After the 5th U.S. Circuit Court of Appeals vacated the Obama-era fiduciary rule in 2018, few expected the Trump administration’s revised rule, meant to better align with the SEC’s Regulation Best Interest, to include any expansion of fiduciary standards.
The proposed rule by the Department of Labor was released earlier this week, and some, including Fred Reish, a partner with Drinker Biddle’s Employee Benefits and Executive Compensation Group and chair of the Financial Services ERISA Team, were surprised to find that it may extend ERISA’s fiduciary standard to some rollover recommendations that would not have been subject to that scrutiny in the past.
“That was a shock, an absolute shock, and that means that most rollover recommendations made by advisors with broker/dealers would be fiduciary recommendations, because the reason the advisor recommends a rollover is to manage an IRA,” Reish said.
But Reish and others cautioned that an uncertain future for DOL enforcement, coupled with the loss of investors’ right to pursue legal action in the case of recommendations or undisclosed conflicts, may still leave many consumers without much recourse.

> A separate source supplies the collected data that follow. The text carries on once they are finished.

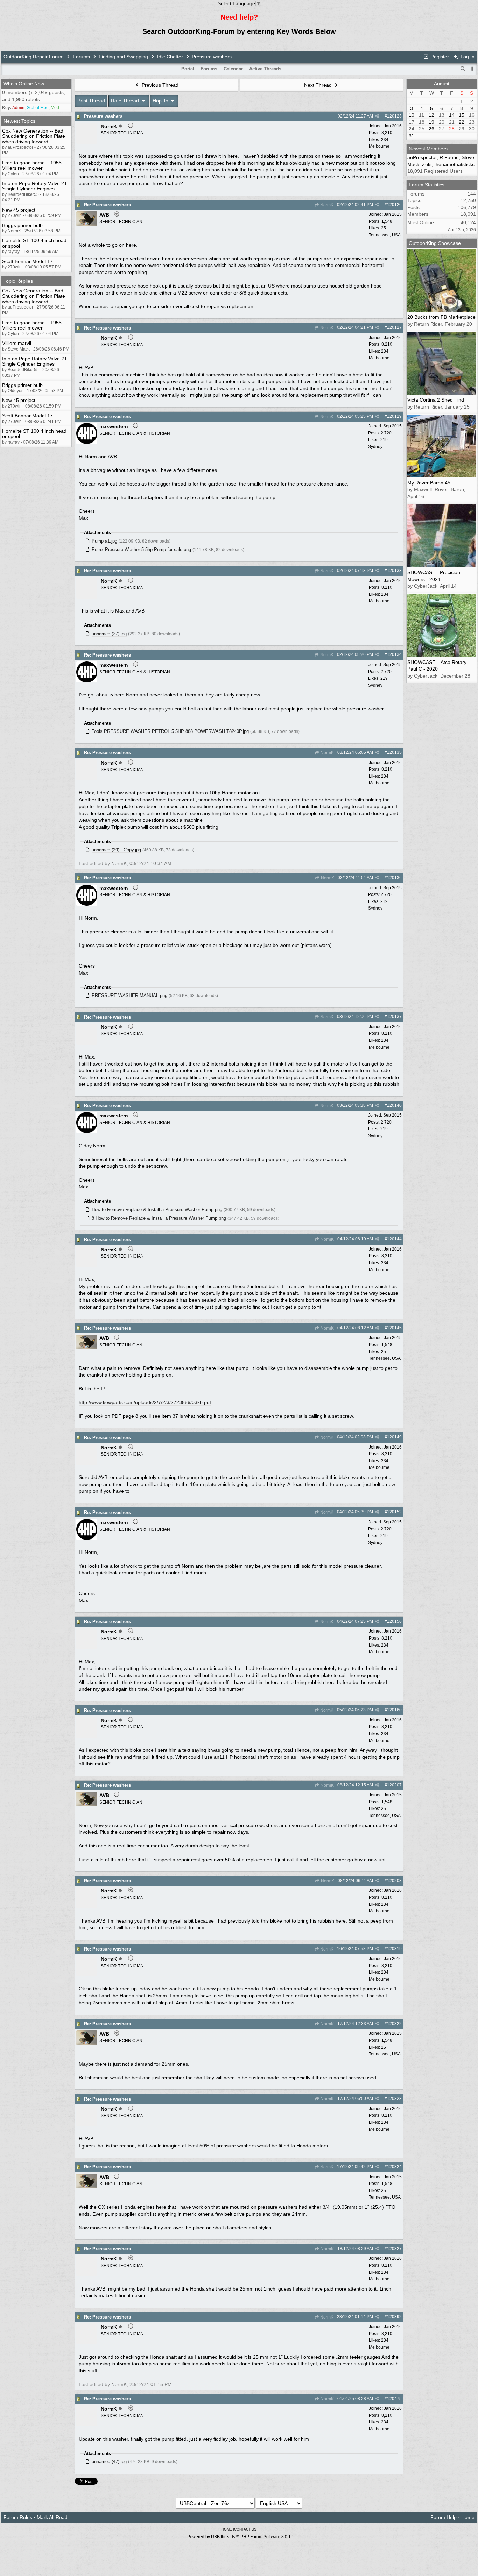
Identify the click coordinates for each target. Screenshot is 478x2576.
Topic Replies (18, 281)
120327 (394, 2248)
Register (439, 56)
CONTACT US (245, 2529)
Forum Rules (17, 2517)
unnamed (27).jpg (109, 633)
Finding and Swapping (123, 56)
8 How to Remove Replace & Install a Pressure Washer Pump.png (159, 1218)
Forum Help (443, 2517)
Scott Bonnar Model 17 (27, 261)
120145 (394, 1327)
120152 (394, 1511)
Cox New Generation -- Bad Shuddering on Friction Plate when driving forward (33, 136)
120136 (394, 877)
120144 (394, 1239)
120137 (394, 1016)
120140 (394, 1105)
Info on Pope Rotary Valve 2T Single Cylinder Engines (34, 186)
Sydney (375, 446)
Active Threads (265, 68)
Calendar (233, 68)
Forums (81, 56)
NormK (326, 205)
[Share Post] (377, 116)
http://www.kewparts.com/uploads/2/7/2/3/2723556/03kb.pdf (145, 1402)
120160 (394, 1709)
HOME (227, 2529)
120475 (394, 2398)
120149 (394, 1437)
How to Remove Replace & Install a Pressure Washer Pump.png (157, 1209)
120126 (394, 204)
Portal (187, 68)
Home (468, 2517)
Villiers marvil (16, 343)
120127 (394, 327)
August (441, 83)
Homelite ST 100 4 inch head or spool (34, 243)
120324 (394, 2166)
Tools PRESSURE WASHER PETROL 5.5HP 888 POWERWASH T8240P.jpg (170, 731)
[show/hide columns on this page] (472, 69)
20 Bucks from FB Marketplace (441, 317)
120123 (394, 116)
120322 (394, 2023)
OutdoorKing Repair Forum (33, 56)
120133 (394, 570)
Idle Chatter (170, 56)
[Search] (463, 68)
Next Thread (318, 85)
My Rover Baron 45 (428, 483)
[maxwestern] (86, 442)
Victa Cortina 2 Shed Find (435, 400)
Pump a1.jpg (104, 541)
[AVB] (86, 224)
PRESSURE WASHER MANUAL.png (129, 995)
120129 (394, 416)
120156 (394, 1621)
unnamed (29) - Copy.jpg (116, 849)
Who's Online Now (23, 83)
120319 (394, 1948)
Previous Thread (159, 85)
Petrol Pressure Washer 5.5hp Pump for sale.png (141, 549)
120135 (394, 752)
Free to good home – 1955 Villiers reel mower (32, 165)
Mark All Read (52, 2517)
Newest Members (428, 148)
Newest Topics (19, 121)
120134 (394, 654)
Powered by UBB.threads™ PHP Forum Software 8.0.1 (239, 2536)
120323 (394, 2098)
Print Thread (91, 101)
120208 (394, 1880)
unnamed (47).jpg (109, 2461)
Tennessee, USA (385, 235)
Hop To (161, 101)
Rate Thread (125, 101)
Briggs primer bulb (22, 225)
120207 (394, 1785)
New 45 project (18, 210)
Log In (467, 56)
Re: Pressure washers (107, 204)
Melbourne (379, 146)
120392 (394, 2316)
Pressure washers (103, 116)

Before the Obama administration’s fiduciary rule was enacted in 2016, recommendations made by brokers or advisors were subject to a ‘five-part’ test that was established in 1975 to determine whether they would be subject to an ERISA fiduciary standard. Among other requirements, the advisor would have to render advice on a regular basis for the recommendation to qualify. For many investors, a rollover recommendation from a 401(k) to an IRA may be their first (or only) interaction with a financial services professional, which made it difficult to view those recommendations as subject to a fiduciary standard.
While the Obama rule increased the fiduciary scrutiny applied to rollover recommendations, the DOL argues in its revised regulation that the appeals court's 2018 decision entirely vacated the Obama rule, leaving the five-part test in place as the means to judge whether the fiduciary standard applies (some, including Micah Hauptman, the financial services counsel at the Consumer Federation of America, have questioned whether the DOL’s argument here is sound).
If an advisor offers an investor a rollover recommendation, that recommendation could now be subject to a fiduciary standard, according to the proposed rule.
This could hold true even if it is the first interaction between client and professional, provided there’s an understanding that the relationship will be ongoing, according to Jasmin Sethi, an associate director of policy research at Morningstar. But Sethi cautioned since it is not known how often rollover advice is given on a one-off basis, it is possible that many rollover recommendations will not be subject to the standard.
“From Morningstar’s perspective, we’re happy to see that rollover advice can constitute investment advice under the proposed rule, but we do think there is some vagueness as to when the investment advice fiduciary standards apply," she said. "Also, there’s a lot to be determined based on enforcement.”
This question of enforcement is particularly important, as the new rule does not allow for investors to pursue lawsuits against investment professionals for recommendations they may have made (or conflicts they did not mitigate or disclose), according to Sethi.
“This leaves all the enforcement up to the DOL and the SEC,” she said.
The lack of any enforcement mechanism undercuts the supposed expansion of fiduciary protections to certain rollover recommendations, said Jamie Hopkins, the director of retirement research at Carson Group. After the court struck down the Obama rule in 2018, the DOL issued temporary enforcement policies saying advice professionals had exemptions from prohibited transactions provided they worked “diligently and in good faith to comply with ‘Impartial Conduct Standards.’”
These standards included a "best interest" standard, a reasonable compensation standard, and a requirement that fiduciaries would make no misleading statements about transactions to clients, according to the proposed rule. The new rule may officially codify this temporary guidance into regulation, Hopkins said.
“This is not the creation of a rule; it’s the creation of an exemption. There’s no way for an investor to enforce the breach of an exemption to a rule,” Hopkins said. “You can not sue them for failing to meet their prohibited transaction exemptions.”
Additionally, Hopkins said that according to prior guidance, the DOL will not enforce lapses in exemptions from prohibited transactions. Coupled with the lack of a private right to action for investors, he said it leaves clients without much recourse and leaves the rollout recommendation fiduciary expansion somewhat toothless.
Hopkins saw the DOL rule as the latest in a trifecta of regulations that scaled back consumer protections. With the SEC's Reg BI, he argued there would be confusion among clients between a broker’s best interest and an RIA’s fiduciary standard, while he asserted that the SECURE Act, which Congress passed late last year, would enable insurance companies to place their products into 401(k)s without requiring traditional ERISA review.
“And now, insurance brokers will also be able to recommend rollovers out of these plans without meeting a fiduciary standard of care by stating they’re a fiduciary while having an exemption from that rule,” he said. “When you put it together, that’s not a great stance from a consumer standpoint.”